Kutipan Teks.
Pernahkah anda mendengar bahwa orang Sunda dilarang menikah dengan orang
Jawa atau sebaliknya? Ternyata hal itu hingga ini masih dipercaya oleh
sebagian masyarakat kita. Lalu apa sebabnya?
Mitos tersebut
hingga kini masih dipegang teguh beberapa gelintir orang. Tidak bahagia,
melarat, tidak langgeng dan hal yang tidak baik bakal menimpa orang
yang melanggar mitos tersebut.
Lalu mengapa orang Sunda dan Jawa
dilarang menikah dan membina rumah tangga. Tidak ada literatur yang
menuliskan tentang asal muasal mitos larang perkawinan itu. Namun mitos
itu diduga akibat dari tragedi perang Bubat.
Peristiwa Perang
Bubat diawali dari niat Prabu Hayam Wuruk yang ingin memperistri putri
Dyah Pitaloka Citraresmi dari Negeri Sunda. Konon ketertarikan Hayam
Wuruk terhadap putri tersebut karena beredarnya lukisan sang putri di
Majapahit, yang dilukis secara diam-diam oleh seorang seniman pada masa
itu, bernama Sungging Prabangkara.
Hayam Wuruk memang berniat
memperistri Dyah Pitaloka dengan didorong alasan politik, yaitu untuk
mengikat persekutuan dengan Negeri Sunda. Atas restu dari keluarga
kerajaan Majapahit, Hayam Wuruk mengirimkan surat kehormatan kepada
Maharaja Linggabuana untuk melamar Dyah Pitaloka. Upacara pernikahan
rencananya akan dilangsungkan di Majapahit.
Maharaja Linggabuana
lalu berangkat bersama rombongan Sunda ke Majapahit dan diterima serta
ditempatkan di Pesanggrahan Bubat. Raja Sunda datang ke Bubat beserta
permaisuri dan putri Dyah Pitaloka dengan diiringi sedikit prajurit.
Menurut
Kidung Sundayana, timbul niat Mahapatih Gajah Mada untuk menguasai
Kerajaan Sunda. Gajah Mada ingin memenuhi Sumpah Palapa yang dibuatnya
pada masa sebelum Hayam Wuruk naik tahta, sebab dari berbagai kerajaan
di Nusantara yang sudah ditaklukkan Majapahit, hanya kerajaan Sunda lah
yang belum dikuasai.
Dengan maksud tersebut, Gajah Mada membuat
alasan oleh untuk menganggap bahwa kedatangan rombongan Sunda di
Pesanggrahan Bubat adalah bentuk penyerahan diri Kerajaan Sunda kepada
Majapahit. Gajah Mada mendesak Hayam Wuruk untuk menerima Dyah Pitaloka
bukan sebagai pengantin, tetapi sebagai tanda takluk Negeri Sunda dan
pengakuan superioritas Majapahit atas Sunda di Nusantara. Hayam Wuruk
sendiri disebutkan bimbang atas permasalahan tersebut, mengingat Gajah
Mada adalah Mahapatih yang diandalkan Majapahit pada saat itu.

Bagian Data.
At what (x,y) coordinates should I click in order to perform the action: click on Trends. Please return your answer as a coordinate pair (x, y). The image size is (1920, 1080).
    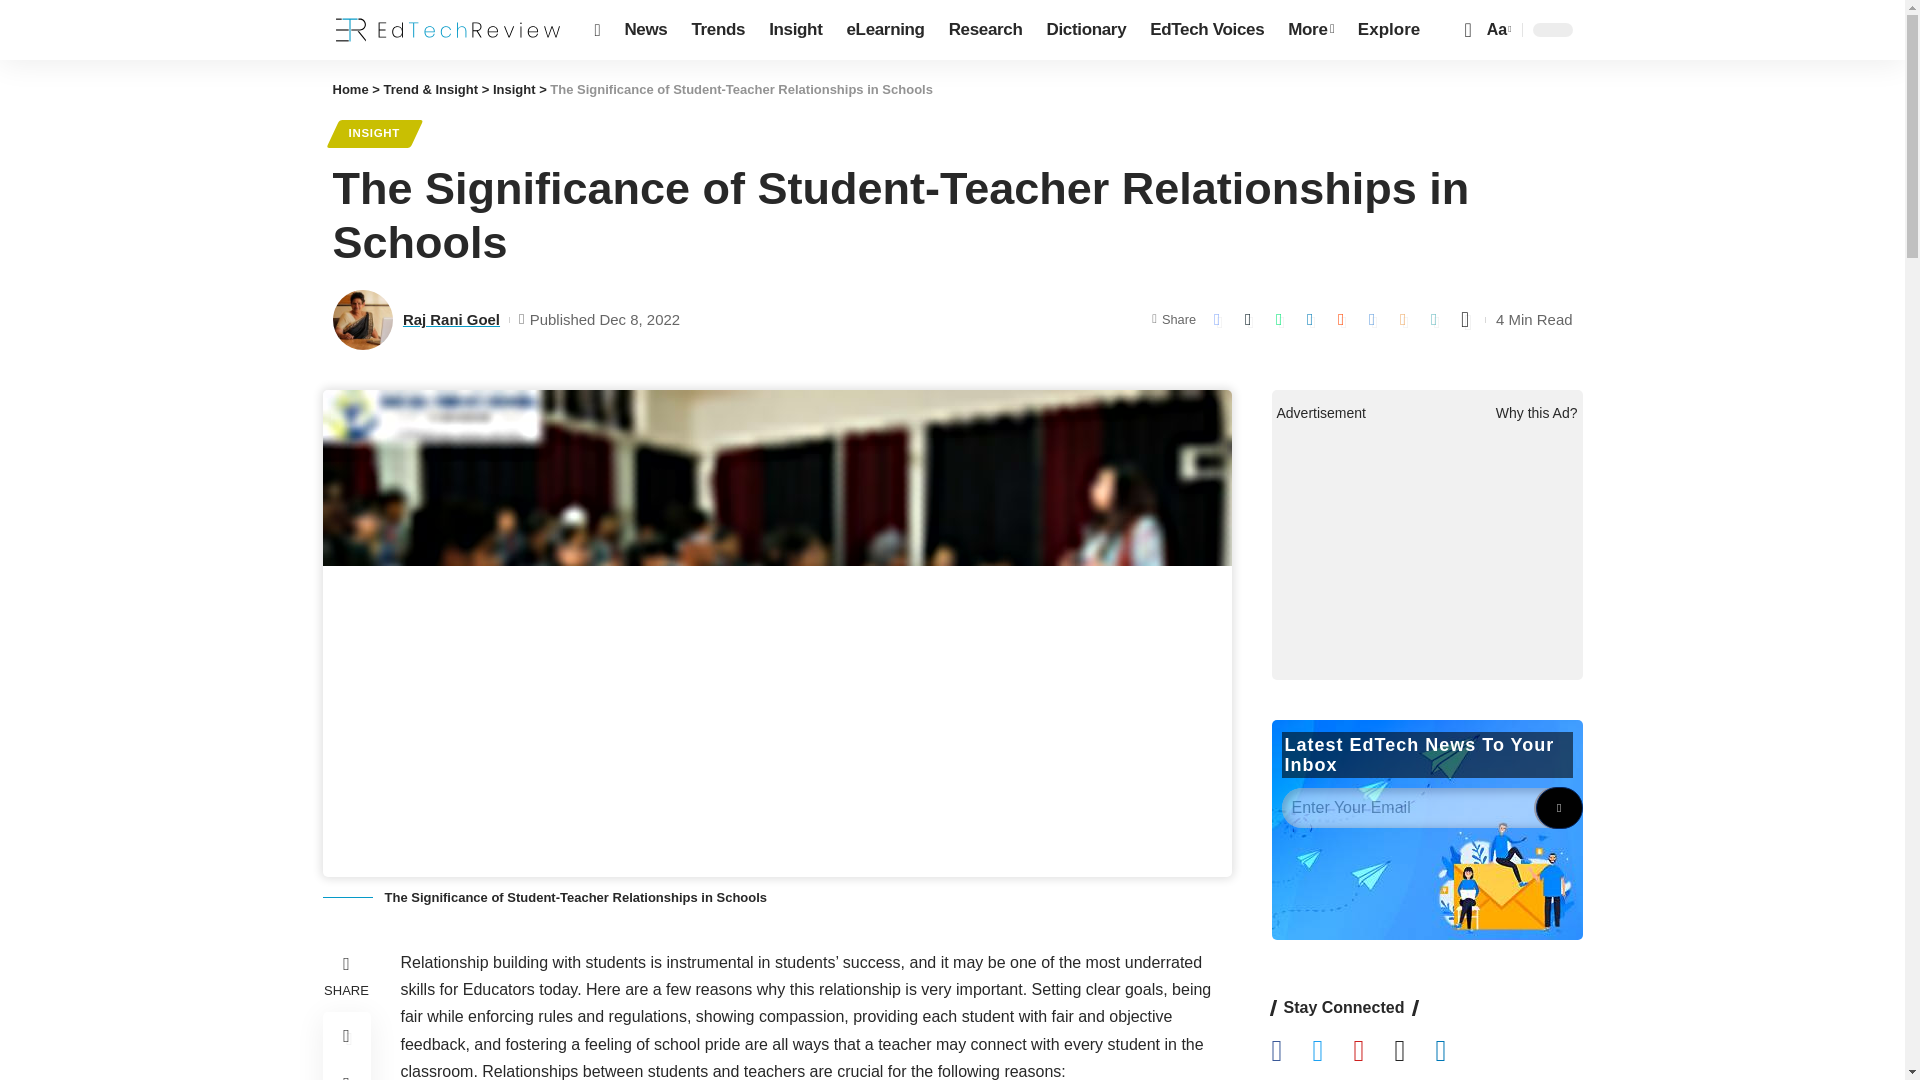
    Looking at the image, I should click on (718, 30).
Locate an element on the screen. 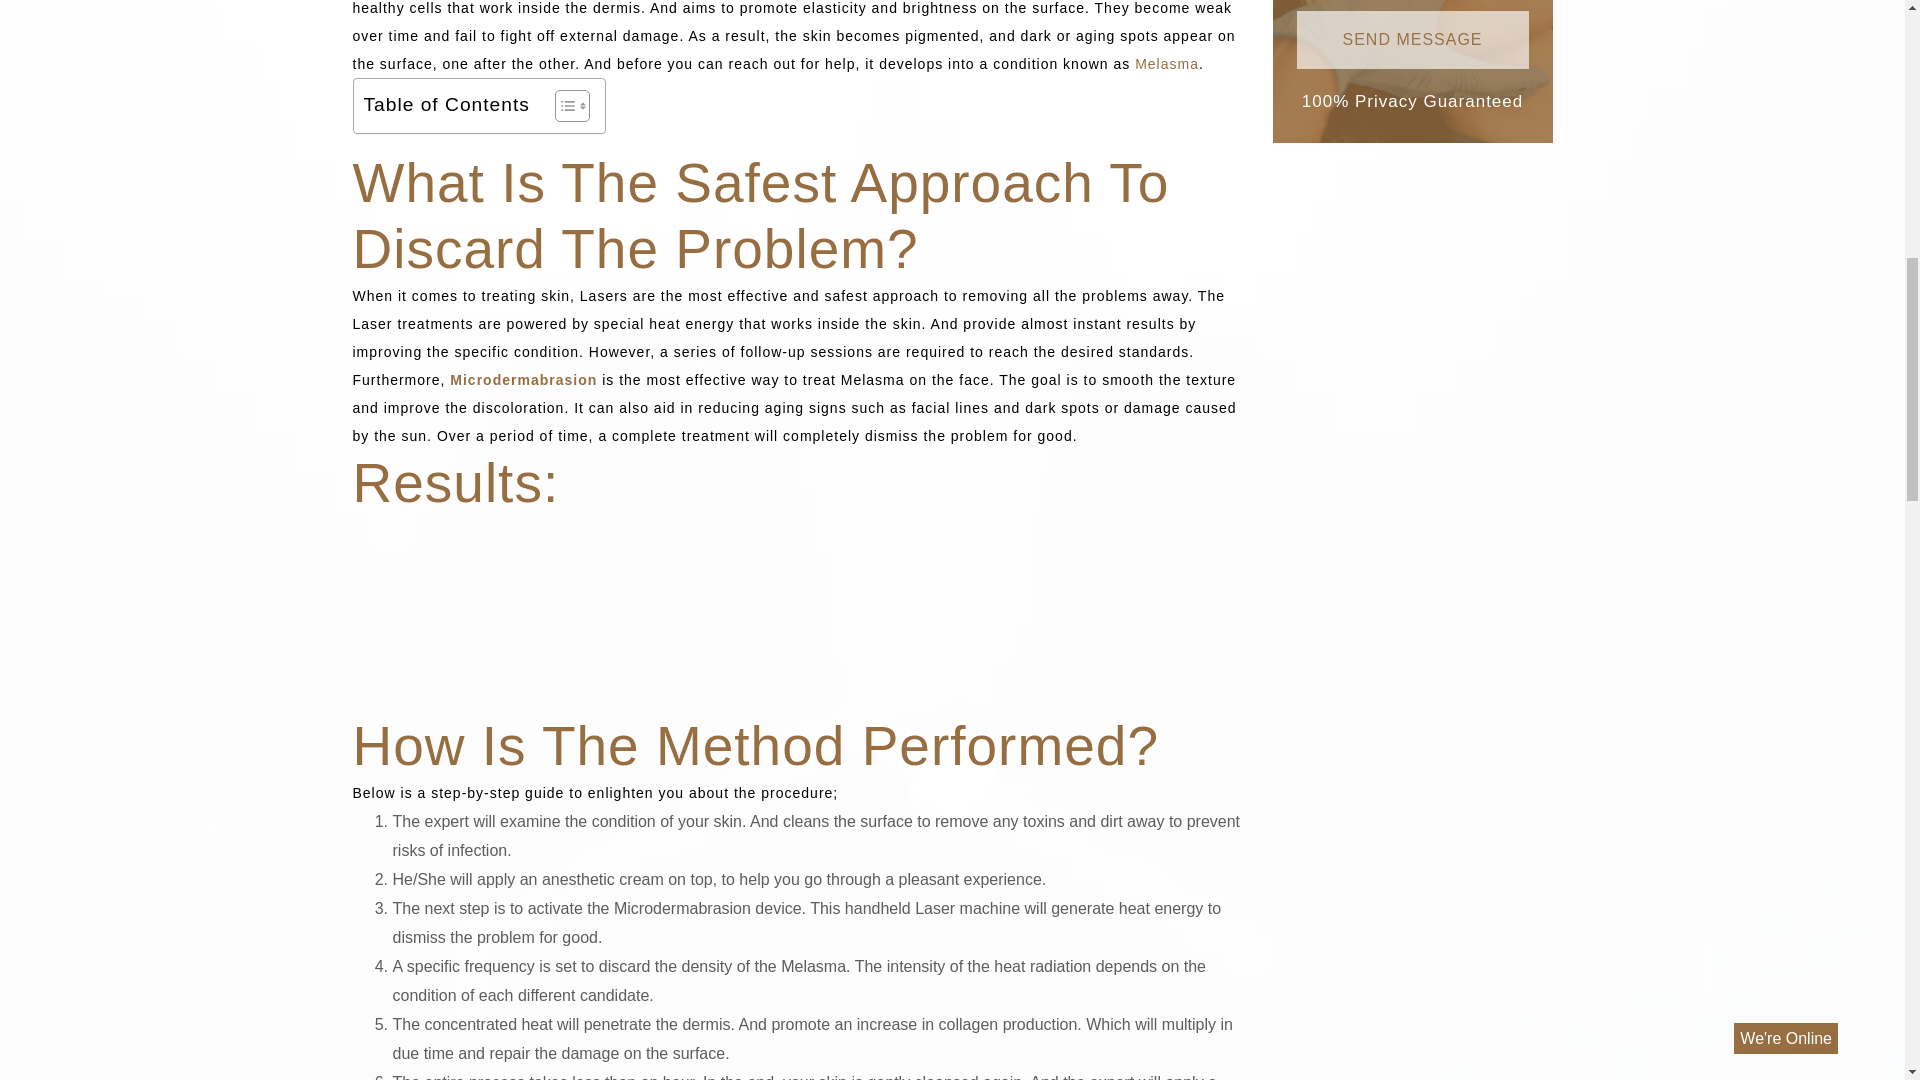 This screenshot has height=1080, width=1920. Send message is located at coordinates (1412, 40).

Soal. Tukar "seniman" dengan "pelukis", lalu tuliskan kembali bagian kutipan teks tentang Perang Bubat mulai dari "Lalu mengapa orang" sampai dengan "bernama Sungging Prabangkara.". Gunakan hanya kutipan teks sebagai acuan.

Jawaban.
Lalu mengapa orang Sunda dan Jawa
dilarang menikah dan membina rumah tangga. Tidak ada literatur yang
menuliskan tentang asal muasal mitos larang perkawinan itu. Namun mitos
itu diduga akibat dari tragedi perang Bubat.
Peristiwa Perang
Bubat diawali dari niat Prabu Hayam Wuruk yang ingin memperistri putri
Dyah Pitaloka Citraresmi dari Negeri Sunda. Konon ketertarikan Hayam
Wuruk terhadap putri tersebut karena beredarnya lukisan sang putri di
Majapahit, yang dilukis secara diam-diam oleh seorang pelukis pada masa
itu, bernama Sungging Prabangkara.